_Available data_
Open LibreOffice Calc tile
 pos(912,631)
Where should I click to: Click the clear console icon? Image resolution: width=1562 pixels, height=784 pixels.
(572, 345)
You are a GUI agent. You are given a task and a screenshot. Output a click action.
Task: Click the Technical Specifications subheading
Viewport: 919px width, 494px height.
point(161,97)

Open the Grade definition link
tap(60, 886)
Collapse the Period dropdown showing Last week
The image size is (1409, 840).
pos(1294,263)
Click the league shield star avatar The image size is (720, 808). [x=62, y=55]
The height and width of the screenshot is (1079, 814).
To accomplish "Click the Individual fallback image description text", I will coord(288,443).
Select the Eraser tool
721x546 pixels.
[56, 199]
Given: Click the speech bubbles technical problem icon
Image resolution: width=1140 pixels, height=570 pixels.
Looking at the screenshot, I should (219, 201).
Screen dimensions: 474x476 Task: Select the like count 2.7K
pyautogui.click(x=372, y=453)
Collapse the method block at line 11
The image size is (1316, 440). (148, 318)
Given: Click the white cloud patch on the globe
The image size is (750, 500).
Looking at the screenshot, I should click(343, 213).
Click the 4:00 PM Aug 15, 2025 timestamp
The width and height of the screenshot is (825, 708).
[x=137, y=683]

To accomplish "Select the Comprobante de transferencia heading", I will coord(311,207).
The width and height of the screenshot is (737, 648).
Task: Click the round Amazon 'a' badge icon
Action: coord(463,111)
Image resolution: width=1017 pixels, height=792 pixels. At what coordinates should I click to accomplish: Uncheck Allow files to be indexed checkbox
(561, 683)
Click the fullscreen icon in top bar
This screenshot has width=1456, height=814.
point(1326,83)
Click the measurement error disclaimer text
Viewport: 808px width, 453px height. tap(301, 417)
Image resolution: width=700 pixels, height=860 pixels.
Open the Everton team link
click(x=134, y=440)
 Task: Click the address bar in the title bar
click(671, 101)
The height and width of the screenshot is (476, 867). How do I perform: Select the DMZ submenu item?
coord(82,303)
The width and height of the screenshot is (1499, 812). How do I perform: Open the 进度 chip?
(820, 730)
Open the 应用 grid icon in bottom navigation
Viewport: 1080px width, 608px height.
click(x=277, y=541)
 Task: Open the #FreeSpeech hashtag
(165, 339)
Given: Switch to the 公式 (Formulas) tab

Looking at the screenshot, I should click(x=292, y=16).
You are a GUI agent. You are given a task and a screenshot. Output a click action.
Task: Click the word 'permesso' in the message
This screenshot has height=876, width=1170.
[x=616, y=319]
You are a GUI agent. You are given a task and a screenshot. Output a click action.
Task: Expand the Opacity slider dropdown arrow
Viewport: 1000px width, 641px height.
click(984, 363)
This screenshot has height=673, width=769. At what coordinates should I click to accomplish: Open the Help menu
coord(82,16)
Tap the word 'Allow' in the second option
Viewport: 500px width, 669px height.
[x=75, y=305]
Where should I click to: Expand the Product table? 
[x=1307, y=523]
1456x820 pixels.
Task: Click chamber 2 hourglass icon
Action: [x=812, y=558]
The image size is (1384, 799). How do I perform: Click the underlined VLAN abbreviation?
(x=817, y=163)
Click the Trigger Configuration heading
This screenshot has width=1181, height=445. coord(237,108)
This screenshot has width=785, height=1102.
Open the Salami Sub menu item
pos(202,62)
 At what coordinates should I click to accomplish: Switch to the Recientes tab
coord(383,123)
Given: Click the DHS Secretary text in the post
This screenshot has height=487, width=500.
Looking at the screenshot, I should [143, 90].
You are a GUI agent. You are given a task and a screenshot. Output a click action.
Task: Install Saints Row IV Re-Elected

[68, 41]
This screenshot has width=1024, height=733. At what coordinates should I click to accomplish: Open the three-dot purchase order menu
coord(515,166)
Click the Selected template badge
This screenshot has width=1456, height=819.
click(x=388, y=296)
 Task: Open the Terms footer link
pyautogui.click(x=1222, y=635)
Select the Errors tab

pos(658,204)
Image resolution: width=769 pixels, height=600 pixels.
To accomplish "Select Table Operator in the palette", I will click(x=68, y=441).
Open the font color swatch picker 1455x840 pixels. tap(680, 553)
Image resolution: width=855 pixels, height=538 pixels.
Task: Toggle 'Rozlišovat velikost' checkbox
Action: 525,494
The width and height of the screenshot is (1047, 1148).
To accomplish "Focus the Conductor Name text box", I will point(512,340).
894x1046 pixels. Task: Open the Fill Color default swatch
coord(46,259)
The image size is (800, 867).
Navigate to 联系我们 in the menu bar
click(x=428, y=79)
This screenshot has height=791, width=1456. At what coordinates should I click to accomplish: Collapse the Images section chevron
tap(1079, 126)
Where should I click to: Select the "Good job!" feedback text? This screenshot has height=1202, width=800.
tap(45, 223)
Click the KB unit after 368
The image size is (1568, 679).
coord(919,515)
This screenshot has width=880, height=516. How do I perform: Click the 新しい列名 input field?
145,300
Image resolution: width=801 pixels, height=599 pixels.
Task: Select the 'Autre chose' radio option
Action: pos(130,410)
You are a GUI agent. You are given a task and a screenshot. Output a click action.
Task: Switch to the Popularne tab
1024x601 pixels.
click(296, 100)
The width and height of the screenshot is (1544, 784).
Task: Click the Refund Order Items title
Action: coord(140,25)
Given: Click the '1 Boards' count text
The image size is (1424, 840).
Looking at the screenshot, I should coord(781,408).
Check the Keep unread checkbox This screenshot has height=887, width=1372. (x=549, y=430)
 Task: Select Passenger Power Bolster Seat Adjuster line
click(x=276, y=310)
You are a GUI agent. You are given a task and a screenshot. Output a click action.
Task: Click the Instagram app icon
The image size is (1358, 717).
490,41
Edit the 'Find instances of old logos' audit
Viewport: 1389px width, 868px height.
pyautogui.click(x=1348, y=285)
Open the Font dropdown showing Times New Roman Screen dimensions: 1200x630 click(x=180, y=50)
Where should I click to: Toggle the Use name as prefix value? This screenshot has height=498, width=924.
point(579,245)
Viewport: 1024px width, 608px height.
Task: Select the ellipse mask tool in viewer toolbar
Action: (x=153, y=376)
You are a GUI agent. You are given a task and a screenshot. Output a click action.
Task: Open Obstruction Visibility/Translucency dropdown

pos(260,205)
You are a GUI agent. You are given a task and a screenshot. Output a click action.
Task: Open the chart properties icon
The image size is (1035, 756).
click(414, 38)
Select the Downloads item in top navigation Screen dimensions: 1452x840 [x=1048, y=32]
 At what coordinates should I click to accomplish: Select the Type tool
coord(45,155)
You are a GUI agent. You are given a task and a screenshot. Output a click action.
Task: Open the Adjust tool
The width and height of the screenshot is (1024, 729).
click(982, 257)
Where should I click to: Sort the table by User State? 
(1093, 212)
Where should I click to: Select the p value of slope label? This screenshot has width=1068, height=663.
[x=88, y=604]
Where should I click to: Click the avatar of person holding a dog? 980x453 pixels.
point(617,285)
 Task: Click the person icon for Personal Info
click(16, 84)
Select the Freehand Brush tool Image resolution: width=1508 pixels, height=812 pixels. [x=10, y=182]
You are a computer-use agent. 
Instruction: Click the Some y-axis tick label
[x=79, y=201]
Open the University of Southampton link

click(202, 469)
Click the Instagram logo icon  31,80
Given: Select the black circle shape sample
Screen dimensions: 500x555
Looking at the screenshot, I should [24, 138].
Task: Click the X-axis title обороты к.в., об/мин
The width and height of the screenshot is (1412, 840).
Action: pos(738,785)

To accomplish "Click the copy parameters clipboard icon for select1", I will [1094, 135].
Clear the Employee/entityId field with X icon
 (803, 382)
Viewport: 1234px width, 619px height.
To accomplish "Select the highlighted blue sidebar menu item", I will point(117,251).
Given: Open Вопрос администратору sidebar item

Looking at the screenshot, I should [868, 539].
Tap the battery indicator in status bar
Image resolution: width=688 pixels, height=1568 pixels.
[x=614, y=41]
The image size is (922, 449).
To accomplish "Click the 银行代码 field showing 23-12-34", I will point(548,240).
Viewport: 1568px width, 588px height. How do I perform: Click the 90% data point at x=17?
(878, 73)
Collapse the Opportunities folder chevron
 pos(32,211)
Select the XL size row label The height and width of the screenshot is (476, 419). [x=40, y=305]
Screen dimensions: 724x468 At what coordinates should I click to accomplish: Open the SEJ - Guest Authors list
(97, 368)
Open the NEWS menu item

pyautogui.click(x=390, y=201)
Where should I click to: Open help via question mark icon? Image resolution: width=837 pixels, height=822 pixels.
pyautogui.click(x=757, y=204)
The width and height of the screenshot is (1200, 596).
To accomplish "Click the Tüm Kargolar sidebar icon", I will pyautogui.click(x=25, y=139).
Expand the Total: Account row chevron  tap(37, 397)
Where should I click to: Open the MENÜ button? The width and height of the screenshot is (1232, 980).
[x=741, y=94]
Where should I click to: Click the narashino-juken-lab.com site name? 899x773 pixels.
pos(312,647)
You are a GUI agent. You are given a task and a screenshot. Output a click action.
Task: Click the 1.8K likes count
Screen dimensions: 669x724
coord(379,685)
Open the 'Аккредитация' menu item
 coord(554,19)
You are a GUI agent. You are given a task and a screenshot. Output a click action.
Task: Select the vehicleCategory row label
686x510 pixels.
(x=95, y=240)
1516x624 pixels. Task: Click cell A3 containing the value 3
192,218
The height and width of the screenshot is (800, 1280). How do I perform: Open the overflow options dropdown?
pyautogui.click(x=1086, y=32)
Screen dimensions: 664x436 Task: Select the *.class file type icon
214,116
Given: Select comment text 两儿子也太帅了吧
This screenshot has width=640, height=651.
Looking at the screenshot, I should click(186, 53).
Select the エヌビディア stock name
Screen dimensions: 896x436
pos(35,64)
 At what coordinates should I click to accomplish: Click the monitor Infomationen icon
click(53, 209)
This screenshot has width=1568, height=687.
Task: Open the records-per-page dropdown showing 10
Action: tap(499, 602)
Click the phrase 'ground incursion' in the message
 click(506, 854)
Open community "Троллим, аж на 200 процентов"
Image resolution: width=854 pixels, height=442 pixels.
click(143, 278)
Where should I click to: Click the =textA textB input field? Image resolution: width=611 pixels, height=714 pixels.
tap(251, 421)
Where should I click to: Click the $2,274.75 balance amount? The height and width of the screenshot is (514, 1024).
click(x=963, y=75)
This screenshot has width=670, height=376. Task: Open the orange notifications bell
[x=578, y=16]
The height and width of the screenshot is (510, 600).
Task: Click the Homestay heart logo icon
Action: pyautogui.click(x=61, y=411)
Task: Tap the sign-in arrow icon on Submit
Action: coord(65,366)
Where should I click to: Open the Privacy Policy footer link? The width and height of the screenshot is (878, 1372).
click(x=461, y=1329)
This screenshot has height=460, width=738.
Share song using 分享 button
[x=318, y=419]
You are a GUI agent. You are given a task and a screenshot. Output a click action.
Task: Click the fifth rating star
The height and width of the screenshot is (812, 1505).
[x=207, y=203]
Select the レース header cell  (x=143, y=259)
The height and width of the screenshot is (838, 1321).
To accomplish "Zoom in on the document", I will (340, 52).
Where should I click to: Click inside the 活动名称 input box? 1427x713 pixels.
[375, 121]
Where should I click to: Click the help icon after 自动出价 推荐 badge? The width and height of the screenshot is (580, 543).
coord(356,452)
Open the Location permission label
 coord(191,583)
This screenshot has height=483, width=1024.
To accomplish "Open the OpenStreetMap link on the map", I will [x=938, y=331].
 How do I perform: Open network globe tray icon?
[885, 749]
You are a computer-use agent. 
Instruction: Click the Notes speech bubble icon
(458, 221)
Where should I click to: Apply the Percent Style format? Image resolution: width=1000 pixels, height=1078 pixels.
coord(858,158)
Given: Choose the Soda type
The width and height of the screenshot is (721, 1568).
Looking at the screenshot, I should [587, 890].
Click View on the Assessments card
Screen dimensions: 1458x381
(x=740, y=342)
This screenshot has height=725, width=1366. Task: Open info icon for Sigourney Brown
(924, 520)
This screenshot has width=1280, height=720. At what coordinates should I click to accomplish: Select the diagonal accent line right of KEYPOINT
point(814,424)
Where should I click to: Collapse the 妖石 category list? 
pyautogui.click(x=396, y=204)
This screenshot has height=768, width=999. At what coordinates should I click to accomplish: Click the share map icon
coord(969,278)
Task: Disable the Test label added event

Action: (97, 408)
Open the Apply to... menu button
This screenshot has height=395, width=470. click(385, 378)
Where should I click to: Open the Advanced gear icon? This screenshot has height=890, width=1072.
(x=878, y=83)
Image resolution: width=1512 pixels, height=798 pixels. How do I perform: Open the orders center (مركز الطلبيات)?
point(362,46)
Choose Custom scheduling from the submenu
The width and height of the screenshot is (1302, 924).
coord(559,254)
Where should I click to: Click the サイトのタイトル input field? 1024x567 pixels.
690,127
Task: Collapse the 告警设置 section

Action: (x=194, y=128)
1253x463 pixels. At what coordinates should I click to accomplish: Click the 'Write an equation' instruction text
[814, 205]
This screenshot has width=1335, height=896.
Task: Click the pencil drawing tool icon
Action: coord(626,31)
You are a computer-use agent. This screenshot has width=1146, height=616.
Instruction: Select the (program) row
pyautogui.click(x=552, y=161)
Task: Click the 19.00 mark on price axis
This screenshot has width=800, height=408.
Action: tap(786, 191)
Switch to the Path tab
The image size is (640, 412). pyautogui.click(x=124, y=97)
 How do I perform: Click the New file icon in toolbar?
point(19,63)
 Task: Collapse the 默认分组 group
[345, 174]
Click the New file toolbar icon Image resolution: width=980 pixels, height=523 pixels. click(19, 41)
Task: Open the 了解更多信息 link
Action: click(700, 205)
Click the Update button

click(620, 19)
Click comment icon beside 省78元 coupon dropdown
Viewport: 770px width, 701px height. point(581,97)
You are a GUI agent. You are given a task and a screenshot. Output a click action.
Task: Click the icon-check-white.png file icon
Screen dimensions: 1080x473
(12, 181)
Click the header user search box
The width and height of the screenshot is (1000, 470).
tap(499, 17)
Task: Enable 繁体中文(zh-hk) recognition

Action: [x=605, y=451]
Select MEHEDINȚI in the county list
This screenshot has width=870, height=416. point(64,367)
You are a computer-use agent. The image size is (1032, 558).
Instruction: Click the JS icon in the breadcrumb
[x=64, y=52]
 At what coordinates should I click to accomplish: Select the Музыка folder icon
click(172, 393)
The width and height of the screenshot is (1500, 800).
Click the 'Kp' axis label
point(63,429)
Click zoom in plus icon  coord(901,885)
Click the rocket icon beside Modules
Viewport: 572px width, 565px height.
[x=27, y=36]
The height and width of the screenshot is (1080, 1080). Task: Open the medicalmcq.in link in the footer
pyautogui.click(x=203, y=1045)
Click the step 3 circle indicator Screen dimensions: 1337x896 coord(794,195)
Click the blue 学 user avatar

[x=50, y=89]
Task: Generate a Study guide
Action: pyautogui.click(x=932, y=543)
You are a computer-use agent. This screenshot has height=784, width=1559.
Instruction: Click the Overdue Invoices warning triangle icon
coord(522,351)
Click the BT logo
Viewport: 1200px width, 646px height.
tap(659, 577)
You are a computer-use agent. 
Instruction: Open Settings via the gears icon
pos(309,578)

_Work request_
Looking back over the data above, restate word for word the lines that begin at the line with "Collapse the Period" and end at the line with "The height and width of the screenshot is (1079, 814).", inclusive.

_Response box_
Collapse the Period dropdown showing Last week
The image size is (1409, 840).
pos(1294,263)
Click the league shield star avatar The image size is (720, 808). [x=62, y=55]
The height and width of the screenshot is (1079, 814).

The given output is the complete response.